Download FASTQ files with SRA Toolkit
BASH
sinteractive -A workshop -p cpu -N 1 -n 4 --time=1:00:00
cd ${SCRATCH}/rnaseq-workshop/data
module load biocontainers
module load sra-tools
while read SRR; do
fasterq-dump --threads 4 --progress $SRR;
gzip ${SRR}_1.fastq
gzip ${SRR}_2.fastq
done<SRR_Acc_List.txt
Since downloading may take a long time, we provide a pre-downloaded copy of all FASTQ files. The directory, after downloading, should look like this:
BASH
data
├── annot.tsv
├── gencode.vM38.primary_assembly.basic.annotation.gtf
├── gencode.vM38.transcripts.fa
├── GRCm39.primary_assembly.genome.fa
├── mart.tsv
├── SRR33253285_1.fastq.gz
├── SRR33253285_2.fastq.gz
├── SRR33253286_1.fastq.gz
├── SRR33253286_2.fastq.gz
├── SRR33253287_1.fastq.gz
├── SRR33253287_2.fastq.gz
├── SRR33253288_1.fastq.gz
├── SRR33253288_2.fastq.gz
├── SRR33253289_1.fastq.gz
├── SRR33253289_2.fastq.gz
├── SRR33253290_1.fastq.gz
├── SRR33253290_2.fastq.gz
└── SRR_Acc_List.txt
- RNA-seq requires three main inputs: FASTQ reads, a reference genome (FASTA), and gene annotation (GTF/GFF).
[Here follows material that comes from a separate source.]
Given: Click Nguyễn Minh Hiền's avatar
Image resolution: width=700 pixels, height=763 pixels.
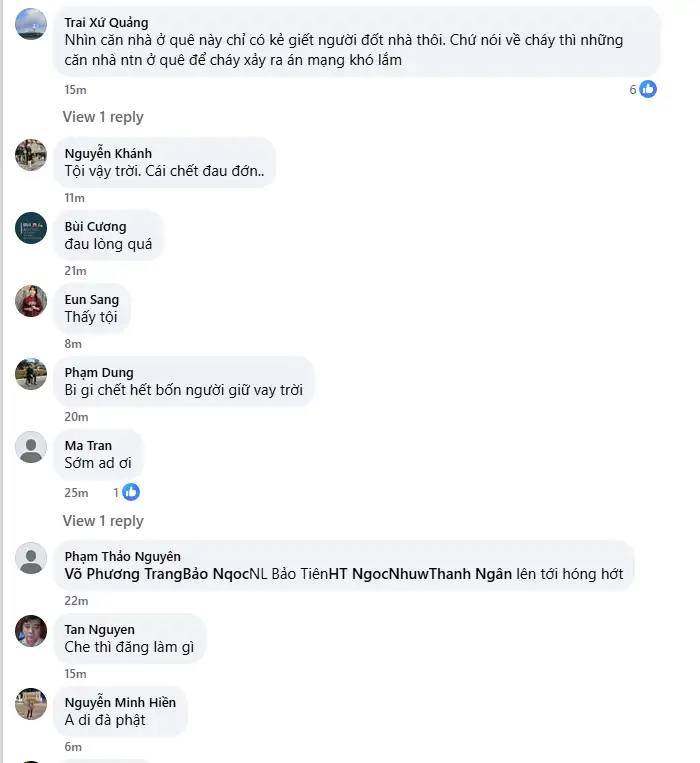Looking at the screenshot, I should [x=31, y=704].
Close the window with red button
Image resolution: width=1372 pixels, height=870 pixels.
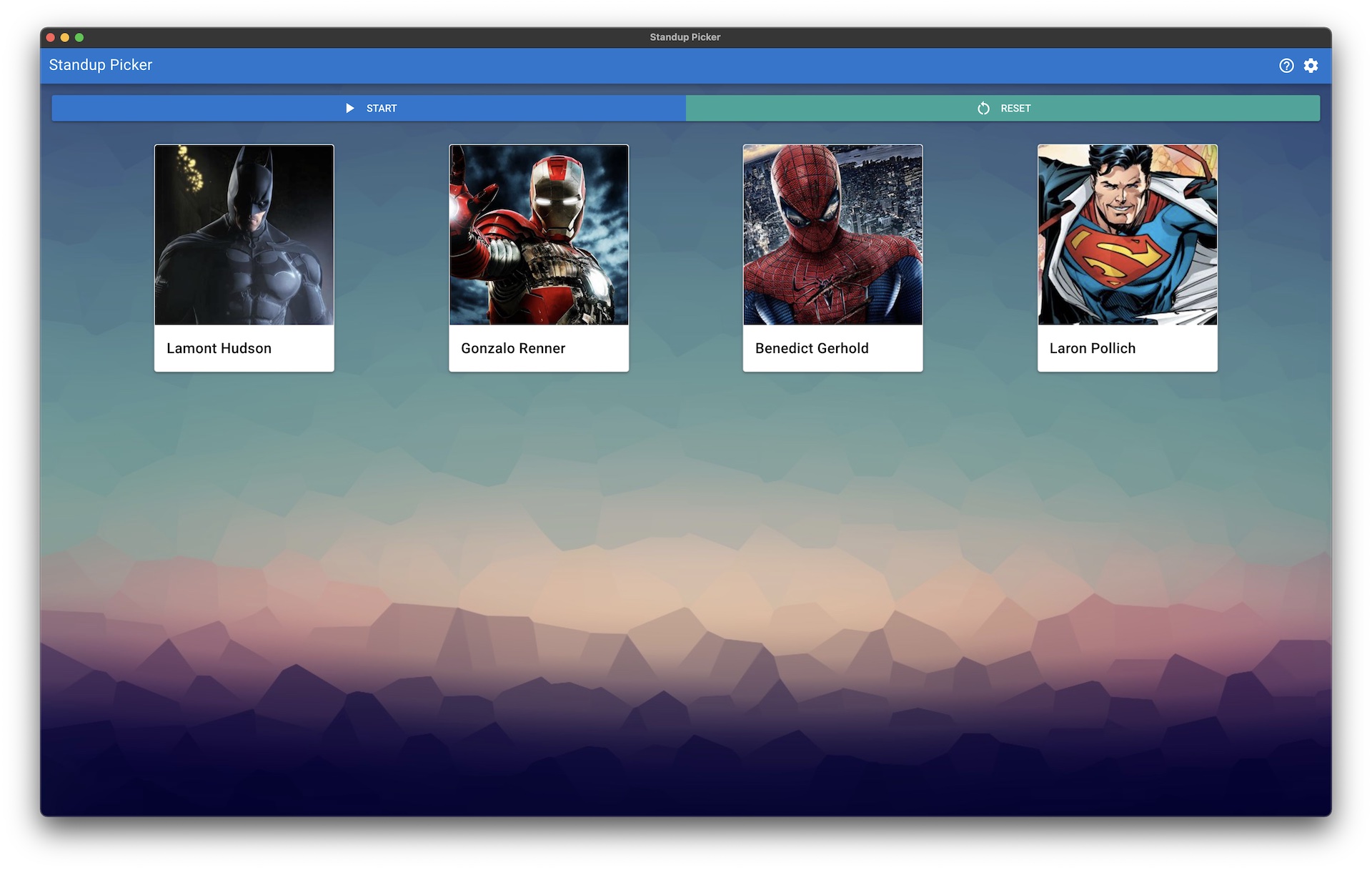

- In lieu of a reference genome and annotation, transcript sequences (FASTA) can be used for transcript-level quantification.
- Keeping files compressed and well-organized supports reproducible analysis.
- Reference files must match in genome build and version.
- Public data repositories such as GEO and SRA provide raw reads and metadata.
- Tools like
wgetandfasterq-dumpenable programmatic, reproducible data retrieval.